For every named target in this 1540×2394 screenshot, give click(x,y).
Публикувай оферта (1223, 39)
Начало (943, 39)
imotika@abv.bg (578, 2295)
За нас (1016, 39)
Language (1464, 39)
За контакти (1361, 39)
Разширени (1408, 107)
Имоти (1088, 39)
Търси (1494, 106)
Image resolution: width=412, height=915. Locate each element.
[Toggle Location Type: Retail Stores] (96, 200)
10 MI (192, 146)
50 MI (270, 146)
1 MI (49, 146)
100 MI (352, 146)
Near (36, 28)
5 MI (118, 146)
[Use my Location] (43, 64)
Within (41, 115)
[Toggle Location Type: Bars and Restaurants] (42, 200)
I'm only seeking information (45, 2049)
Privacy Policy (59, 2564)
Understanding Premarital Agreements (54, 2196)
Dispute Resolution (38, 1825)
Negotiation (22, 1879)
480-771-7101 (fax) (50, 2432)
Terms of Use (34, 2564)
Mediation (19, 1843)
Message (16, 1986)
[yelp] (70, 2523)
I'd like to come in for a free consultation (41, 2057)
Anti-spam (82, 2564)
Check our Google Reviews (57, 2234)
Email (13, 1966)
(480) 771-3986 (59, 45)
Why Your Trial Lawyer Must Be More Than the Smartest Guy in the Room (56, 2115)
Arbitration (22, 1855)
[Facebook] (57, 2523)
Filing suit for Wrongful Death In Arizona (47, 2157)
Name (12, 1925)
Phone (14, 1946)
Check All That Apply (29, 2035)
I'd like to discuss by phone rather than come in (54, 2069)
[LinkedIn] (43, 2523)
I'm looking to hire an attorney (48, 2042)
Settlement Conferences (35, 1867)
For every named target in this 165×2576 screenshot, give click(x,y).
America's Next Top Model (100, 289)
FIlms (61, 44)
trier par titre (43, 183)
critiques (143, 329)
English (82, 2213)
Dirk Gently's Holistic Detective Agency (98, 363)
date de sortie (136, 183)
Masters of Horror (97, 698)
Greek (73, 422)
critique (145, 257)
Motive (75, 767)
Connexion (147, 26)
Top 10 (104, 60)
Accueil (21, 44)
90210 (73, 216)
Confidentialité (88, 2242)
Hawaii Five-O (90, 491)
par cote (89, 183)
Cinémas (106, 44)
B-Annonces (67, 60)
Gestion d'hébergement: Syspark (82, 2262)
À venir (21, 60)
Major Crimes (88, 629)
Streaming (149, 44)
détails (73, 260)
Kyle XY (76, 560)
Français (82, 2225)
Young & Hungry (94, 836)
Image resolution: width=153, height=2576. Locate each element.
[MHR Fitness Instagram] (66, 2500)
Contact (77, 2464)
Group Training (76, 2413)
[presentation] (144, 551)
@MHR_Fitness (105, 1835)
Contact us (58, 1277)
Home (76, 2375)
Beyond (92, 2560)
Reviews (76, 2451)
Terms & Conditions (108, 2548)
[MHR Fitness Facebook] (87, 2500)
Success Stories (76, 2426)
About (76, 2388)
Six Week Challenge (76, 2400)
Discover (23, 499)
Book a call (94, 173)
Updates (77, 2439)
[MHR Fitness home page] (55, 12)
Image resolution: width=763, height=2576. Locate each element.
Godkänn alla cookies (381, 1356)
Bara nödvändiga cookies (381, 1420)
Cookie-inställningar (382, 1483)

§ ACTION ITEM:
Taking the entries above, write out exactly each line from the one holding "Privacy Policy (59, 2564)" to the one holding "[yelp] (70, 2523)", both included, and stop there.

§ ANSWER FOR THE TASK:
Privacy Policy (59, 2564)
Understanding Premarital Agreements (54, 2196)
Dispute Resolution (38, 1825)
Negotiation (22, 1879)
480-771-7101 (fax) (50, 2432)
Terms of Use (34, 2564)
Mediation (19, 1843)
Message (16, 1986)
[yelp] (70, 2523)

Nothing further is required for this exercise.